__Task objective__:
Write the data out again, exactly as given.

** Given data follows **

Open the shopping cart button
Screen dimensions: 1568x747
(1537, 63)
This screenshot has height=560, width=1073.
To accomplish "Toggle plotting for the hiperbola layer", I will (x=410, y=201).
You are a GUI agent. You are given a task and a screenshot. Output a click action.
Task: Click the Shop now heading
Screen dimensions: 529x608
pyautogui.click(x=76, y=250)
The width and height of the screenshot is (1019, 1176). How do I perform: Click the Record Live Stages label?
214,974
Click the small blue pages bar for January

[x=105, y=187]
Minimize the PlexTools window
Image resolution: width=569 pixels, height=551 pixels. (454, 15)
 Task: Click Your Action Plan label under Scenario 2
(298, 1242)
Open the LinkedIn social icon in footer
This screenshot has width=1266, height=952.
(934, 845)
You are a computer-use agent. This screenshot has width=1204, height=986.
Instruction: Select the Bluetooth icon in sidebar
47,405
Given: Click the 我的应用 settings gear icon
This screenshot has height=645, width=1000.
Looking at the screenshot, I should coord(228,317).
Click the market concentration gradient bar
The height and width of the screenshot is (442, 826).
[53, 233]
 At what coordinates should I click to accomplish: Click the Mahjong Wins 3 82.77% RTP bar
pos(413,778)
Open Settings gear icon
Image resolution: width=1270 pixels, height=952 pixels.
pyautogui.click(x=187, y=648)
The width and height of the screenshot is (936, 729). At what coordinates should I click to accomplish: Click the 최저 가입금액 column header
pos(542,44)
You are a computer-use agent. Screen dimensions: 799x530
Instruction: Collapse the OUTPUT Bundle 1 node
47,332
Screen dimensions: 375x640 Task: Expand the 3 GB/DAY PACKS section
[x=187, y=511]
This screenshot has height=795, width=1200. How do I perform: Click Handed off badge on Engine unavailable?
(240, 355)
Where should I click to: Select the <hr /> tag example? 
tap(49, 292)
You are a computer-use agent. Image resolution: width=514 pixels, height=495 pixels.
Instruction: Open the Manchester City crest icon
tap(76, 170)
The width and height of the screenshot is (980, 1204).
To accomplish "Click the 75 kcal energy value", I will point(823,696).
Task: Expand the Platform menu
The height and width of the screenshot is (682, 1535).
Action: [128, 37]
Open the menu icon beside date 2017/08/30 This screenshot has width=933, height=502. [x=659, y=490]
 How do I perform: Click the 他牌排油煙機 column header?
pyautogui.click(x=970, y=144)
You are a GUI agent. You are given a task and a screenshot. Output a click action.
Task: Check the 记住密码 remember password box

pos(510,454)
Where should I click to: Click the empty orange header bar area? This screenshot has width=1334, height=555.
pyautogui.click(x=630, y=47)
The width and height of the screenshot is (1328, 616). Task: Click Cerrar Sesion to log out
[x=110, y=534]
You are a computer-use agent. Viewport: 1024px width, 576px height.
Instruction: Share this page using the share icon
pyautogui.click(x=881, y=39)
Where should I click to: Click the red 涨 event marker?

** End of Given data **

__Reply to the exercise__:
Open the shopping cart button
Screen dimensions: 1568x747
(1537, 63)
This screenshot has height=560, width=1073.
To accomplish "Toggle plotting for the hiperbola layer", I will (x=410, y=201).
You are a GUI agent. You are given a task and a screenshot. Output a click action.
Task: Click the Shop now heading
Screen dimensions: 529x608
pyautogui.click(x=76, y=250)
The width and height of the screenshot is (1019, 1176). How do I perform: Click the Record Live Stages label?
214,974
Click the small blue pages bar for January

[x=105, y=187]
Minimize the PlexTools window
Image resolution: width=569 pixels, height=551 pixels. (454, 15)
 Task: Click Your Action Plan label under Scenario 2
(298, 1242)
Open the LinkedIn social icon in footer
This screenshot has width=1266, height=952.
(934, 845)
You are a computer-use agent. This screenshot has width=1204, height=986.
Instruction: Select the Bluetooth icon in sidebar
47,405
Given: Click the 我的应用 settings gear icon
This screenshot has height=645, width=1000.
Looking at the screenshot, I should coord(228,317).
Click the market concentration gradient bar
The height and width of the screenshot is (442, 826).
[53, 233]
 At what coordinates should I click to accomplish: Click the Mahjong Wins 3 82.77% RTP bar
pos(413,778)
Open Settings gear icon
Image resolution: width=1270 pixels, height=952 pixels.
pyautogui.click(x=187, y=648)
The width and height of the screenshot is (936, 729). At what coordinates should I click to accomplish: Click the 최저 가입금액 column header
pos(542,44)
You are a computer-use agent. Screen dimensions: 799x530
Instruction: Collapse the OUTPUT Bundle 1 node
47,332
Screen dimensions: 375x640 Task: Expand the 3 GB/DAY PACKS section
[x=187, y=511]
This screenshot has height=795, width=1200. How do I perform: Click Handed off badge on Engine unavailable?
(240, 355)
Where should I click to: Select the <hr /> tag example? 
tap(49, 292)
You are a computer-use agent. Image resolution: width=514 pixels, height=495 pixels.
Instruction: Open the Manchester City crest icon
tap(76, 170)
The width and height of the screenshot is (980, 1204).
To accomplish "Click the 75 kcal energy value", I will point(823,696).
Task: Expand the Platform menu
The height and width of the screenshot is (682, 1535).
Action: [128, 37]
Open the menu icon beside date 2017/08/30 This screenshot has width=933, height=502. [x=659, y=490]
 How do I perform: Click the 他牌排油煙機 column header?
pyautogui.click(x=970, y=144)
You are a GUI agent. You are given a task and a screenshot. Output a click action.
Task: Check the 记住密码 remember password box

pos(510,454)
Where should I click to: Click the empty orange header bar area? This screenshot has width=1334, height=555.
pyautogui.click(x=630, y=47)
The width and height of the screenshot is (1328, 616). Task: Click Cerrar Sesion to log out
[x=110, y=534]
You are a computer-use agent. Viewport: 1024px width, 576px height.
Instruction: Share this page using the share icon
pyautogui.click(x=881, y=39)
Where should I click to: Click the red 涨 event marker?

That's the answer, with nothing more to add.